> [Your objective]
Print the lines that run from the line with "The image size is (1076, 871)." to the line with "You are a computer-use agent. 1568x738", keeping both end lines, exactly as they appear in the entries below, and nothing else.

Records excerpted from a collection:
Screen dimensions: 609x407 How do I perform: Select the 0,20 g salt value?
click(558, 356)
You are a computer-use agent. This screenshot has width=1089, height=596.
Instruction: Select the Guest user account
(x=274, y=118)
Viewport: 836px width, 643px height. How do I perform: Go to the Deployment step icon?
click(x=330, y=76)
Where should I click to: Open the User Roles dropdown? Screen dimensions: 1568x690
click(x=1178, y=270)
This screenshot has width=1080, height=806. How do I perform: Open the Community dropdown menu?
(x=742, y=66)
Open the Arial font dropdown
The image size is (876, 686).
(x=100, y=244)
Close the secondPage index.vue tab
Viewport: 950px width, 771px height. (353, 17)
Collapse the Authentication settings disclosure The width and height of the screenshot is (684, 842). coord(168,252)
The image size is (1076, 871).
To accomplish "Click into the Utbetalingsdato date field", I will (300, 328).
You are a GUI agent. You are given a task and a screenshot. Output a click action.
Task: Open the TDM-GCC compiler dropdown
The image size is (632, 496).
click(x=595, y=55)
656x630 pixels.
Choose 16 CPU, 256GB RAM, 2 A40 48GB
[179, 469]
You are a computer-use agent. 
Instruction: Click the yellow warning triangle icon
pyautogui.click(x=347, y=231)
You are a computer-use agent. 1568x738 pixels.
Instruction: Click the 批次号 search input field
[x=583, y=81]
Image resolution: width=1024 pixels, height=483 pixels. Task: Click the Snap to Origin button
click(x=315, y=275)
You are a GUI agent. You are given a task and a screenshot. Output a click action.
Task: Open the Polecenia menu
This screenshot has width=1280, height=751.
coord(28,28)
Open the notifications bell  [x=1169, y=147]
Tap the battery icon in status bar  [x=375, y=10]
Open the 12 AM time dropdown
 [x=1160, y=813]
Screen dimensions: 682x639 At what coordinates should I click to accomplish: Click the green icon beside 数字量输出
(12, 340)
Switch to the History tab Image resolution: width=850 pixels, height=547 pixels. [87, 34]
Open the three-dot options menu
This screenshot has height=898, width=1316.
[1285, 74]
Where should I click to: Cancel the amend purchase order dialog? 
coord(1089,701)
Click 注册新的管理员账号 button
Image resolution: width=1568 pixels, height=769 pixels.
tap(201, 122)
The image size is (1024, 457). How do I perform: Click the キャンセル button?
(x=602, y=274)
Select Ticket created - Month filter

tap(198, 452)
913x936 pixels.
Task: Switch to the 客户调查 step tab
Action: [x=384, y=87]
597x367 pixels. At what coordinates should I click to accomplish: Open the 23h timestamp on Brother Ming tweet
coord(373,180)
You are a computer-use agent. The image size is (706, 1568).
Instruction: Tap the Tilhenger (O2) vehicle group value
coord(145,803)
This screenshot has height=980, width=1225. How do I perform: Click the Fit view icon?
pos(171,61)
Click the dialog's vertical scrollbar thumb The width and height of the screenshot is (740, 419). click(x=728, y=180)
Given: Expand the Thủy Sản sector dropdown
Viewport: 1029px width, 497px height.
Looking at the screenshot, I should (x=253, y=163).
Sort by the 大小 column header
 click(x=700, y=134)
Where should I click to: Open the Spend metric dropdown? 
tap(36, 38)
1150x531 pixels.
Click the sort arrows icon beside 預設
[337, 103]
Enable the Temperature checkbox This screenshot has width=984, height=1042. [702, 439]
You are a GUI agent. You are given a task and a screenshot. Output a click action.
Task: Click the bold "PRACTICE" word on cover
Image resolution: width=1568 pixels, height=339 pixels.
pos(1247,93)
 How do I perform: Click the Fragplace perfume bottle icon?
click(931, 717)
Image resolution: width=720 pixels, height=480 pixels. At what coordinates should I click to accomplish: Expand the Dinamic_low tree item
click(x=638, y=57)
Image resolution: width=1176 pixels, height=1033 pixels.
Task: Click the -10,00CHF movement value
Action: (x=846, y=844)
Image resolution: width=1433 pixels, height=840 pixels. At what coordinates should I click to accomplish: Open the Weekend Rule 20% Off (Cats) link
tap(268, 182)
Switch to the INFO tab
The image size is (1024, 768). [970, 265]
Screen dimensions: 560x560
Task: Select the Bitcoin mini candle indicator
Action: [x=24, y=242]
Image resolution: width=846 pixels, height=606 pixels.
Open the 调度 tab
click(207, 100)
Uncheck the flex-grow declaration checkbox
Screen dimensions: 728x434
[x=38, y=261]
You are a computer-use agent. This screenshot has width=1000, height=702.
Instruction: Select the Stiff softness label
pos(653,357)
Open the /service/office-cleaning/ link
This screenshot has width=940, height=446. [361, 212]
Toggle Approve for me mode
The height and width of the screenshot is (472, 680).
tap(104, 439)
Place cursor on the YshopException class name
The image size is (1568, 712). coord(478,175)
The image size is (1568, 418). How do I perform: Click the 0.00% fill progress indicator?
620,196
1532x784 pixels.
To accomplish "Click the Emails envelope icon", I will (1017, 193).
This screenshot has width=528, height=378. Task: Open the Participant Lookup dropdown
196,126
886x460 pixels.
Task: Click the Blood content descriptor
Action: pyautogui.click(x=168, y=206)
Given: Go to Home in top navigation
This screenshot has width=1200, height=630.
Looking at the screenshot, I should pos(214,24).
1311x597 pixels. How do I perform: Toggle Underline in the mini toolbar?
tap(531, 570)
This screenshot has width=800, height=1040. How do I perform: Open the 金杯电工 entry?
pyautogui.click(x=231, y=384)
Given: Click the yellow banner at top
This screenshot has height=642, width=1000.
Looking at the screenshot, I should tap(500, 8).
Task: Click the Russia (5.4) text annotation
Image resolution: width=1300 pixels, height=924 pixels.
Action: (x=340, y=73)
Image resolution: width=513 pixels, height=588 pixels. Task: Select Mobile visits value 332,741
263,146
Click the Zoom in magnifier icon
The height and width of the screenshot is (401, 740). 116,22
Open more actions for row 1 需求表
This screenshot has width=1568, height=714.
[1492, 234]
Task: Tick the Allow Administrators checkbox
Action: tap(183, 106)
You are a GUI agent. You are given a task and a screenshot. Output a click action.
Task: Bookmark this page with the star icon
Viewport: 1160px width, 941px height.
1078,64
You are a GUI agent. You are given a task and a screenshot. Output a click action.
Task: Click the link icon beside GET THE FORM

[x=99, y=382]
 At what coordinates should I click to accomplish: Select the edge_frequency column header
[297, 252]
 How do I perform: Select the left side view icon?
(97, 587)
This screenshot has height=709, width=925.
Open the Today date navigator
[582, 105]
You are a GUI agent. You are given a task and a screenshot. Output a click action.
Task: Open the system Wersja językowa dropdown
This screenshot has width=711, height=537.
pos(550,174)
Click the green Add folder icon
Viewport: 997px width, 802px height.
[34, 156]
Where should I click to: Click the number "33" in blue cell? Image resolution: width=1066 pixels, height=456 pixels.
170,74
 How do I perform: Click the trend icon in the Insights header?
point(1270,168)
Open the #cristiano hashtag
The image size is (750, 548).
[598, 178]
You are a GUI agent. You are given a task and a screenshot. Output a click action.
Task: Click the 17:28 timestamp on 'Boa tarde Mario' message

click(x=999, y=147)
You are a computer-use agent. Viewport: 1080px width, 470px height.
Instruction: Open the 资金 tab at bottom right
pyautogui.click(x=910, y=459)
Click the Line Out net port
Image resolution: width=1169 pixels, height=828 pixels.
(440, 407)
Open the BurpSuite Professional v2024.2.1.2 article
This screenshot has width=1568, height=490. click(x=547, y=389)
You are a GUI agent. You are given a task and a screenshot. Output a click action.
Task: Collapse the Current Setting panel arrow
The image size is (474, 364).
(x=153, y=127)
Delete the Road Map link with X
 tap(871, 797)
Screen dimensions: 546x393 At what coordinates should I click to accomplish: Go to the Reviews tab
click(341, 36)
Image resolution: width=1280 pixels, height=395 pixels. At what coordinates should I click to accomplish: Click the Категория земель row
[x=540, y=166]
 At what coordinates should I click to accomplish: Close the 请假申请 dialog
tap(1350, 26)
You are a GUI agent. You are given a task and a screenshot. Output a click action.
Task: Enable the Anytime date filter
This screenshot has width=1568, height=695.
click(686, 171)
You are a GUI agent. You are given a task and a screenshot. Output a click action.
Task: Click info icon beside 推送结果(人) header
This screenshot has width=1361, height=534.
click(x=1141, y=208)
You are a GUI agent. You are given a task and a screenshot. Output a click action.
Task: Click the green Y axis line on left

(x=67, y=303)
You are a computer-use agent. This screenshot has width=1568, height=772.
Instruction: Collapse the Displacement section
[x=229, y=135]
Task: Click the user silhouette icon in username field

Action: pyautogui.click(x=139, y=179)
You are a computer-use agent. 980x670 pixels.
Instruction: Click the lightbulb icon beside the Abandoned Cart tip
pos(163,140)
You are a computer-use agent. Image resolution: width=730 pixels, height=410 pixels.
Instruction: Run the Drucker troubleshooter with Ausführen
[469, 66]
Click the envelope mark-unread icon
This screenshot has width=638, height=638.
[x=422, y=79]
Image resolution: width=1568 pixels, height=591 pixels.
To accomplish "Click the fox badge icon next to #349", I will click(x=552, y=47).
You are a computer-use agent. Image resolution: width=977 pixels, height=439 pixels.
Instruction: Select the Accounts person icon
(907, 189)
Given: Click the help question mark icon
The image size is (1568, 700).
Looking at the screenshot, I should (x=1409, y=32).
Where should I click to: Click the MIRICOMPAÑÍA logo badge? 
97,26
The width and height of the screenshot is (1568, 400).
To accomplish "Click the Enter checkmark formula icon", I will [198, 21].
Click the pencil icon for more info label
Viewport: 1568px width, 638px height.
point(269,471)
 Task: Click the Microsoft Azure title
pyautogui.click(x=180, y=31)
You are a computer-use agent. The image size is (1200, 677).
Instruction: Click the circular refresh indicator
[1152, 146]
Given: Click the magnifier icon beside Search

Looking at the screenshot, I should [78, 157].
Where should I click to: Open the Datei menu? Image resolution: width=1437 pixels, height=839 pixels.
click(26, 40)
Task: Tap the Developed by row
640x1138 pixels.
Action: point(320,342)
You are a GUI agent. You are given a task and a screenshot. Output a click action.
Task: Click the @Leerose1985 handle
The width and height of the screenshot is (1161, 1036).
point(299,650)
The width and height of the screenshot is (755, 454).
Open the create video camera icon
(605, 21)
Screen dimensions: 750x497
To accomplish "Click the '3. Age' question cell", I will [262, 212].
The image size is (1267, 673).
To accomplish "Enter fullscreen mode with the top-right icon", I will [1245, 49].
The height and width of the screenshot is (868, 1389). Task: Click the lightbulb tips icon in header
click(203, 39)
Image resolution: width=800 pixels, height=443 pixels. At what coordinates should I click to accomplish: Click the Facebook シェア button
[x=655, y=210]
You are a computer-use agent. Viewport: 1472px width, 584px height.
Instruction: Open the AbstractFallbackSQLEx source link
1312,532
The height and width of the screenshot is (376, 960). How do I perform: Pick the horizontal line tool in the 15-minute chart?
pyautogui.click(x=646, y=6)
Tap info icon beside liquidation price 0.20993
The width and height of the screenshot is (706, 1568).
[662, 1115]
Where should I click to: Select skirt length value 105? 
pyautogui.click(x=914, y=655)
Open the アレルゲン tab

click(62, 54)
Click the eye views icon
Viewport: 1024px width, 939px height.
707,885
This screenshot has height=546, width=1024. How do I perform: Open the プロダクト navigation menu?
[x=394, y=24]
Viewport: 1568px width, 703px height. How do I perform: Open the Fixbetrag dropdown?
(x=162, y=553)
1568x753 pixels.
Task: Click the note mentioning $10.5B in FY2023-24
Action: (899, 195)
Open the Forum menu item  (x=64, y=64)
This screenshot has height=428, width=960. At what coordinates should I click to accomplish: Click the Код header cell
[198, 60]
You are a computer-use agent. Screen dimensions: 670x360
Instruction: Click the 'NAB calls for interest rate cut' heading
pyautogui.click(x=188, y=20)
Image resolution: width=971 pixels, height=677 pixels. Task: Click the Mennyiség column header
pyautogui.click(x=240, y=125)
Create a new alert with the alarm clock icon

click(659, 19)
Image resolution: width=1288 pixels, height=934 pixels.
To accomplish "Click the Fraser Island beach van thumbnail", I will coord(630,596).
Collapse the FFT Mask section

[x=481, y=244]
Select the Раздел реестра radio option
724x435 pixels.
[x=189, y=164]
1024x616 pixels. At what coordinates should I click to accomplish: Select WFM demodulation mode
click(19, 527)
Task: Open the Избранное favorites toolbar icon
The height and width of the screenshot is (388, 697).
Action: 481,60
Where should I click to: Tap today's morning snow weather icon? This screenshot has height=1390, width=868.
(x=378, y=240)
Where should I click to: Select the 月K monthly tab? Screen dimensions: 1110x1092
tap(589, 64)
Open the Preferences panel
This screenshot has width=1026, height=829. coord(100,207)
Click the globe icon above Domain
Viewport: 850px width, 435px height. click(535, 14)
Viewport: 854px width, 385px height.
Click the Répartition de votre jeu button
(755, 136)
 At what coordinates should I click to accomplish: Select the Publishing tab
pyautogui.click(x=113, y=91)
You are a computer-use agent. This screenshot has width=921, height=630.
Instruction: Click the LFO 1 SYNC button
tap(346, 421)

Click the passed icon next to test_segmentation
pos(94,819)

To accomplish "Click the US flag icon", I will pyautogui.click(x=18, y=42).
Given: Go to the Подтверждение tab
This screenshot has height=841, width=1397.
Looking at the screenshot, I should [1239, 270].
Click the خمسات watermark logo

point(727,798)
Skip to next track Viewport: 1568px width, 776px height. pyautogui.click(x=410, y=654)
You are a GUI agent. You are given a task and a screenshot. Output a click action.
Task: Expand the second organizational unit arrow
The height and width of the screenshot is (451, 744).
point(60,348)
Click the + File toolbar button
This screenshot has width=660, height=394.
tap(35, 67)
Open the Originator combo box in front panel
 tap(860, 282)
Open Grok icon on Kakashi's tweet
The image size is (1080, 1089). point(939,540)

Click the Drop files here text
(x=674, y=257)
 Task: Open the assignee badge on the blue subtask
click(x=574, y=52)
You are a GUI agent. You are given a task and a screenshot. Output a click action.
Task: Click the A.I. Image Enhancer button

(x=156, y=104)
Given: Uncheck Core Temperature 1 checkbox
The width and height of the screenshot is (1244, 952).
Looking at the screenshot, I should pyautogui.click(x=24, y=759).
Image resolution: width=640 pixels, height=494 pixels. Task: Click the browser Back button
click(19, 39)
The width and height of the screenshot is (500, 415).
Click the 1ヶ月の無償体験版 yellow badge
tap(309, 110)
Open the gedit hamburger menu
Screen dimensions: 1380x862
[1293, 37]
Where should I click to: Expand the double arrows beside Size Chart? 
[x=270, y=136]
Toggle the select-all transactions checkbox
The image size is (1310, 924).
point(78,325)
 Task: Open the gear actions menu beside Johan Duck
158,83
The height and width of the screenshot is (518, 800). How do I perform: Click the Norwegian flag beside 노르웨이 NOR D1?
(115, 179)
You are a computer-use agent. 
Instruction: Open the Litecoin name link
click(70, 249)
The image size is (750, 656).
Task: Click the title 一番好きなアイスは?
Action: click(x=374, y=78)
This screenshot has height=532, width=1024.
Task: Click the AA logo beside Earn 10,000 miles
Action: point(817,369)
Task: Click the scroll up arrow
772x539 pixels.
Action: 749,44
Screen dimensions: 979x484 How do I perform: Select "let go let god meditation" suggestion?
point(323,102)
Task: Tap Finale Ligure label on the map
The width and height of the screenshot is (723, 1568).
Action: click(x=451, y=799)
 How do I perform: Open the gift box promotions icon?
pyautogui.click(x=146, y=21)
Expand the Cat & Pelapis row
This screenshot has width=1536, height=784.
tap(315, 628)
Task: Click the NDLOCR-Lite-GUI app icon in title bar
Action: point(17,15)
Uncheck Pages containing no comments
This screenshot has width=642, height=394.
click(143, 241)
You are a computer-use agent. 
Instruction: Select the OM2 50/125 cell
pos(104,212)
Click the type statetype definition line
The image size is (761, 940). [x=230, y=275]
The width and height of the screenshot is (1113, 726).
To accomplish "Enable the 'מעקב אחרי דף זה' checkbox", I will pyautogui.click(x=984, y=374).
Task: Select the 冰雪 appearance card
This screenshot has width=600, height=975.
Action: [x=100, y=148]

> [Solution to this exercise]
The image size is (1076, 871).
To accomplish "Click into the Utbetalingsdato date field", I will (300, 328).
You are a GUI agent. You are given a task and a screenshot. Output a click action.
Task: Open the TDM-GCC compiler dropdown
The image size is (632, 496).
click(x=595, y=55)
656x630 pixels.
Choose 16 CPU, 256GB RAM, 2 A40 48GB
[179, 469]
You are a computer-use agent. 
Instruction: Click the yellow warning triangle icon
pyautogui.click(x=347, y=231)
You are a computer-use agent. 1568x738 pixels.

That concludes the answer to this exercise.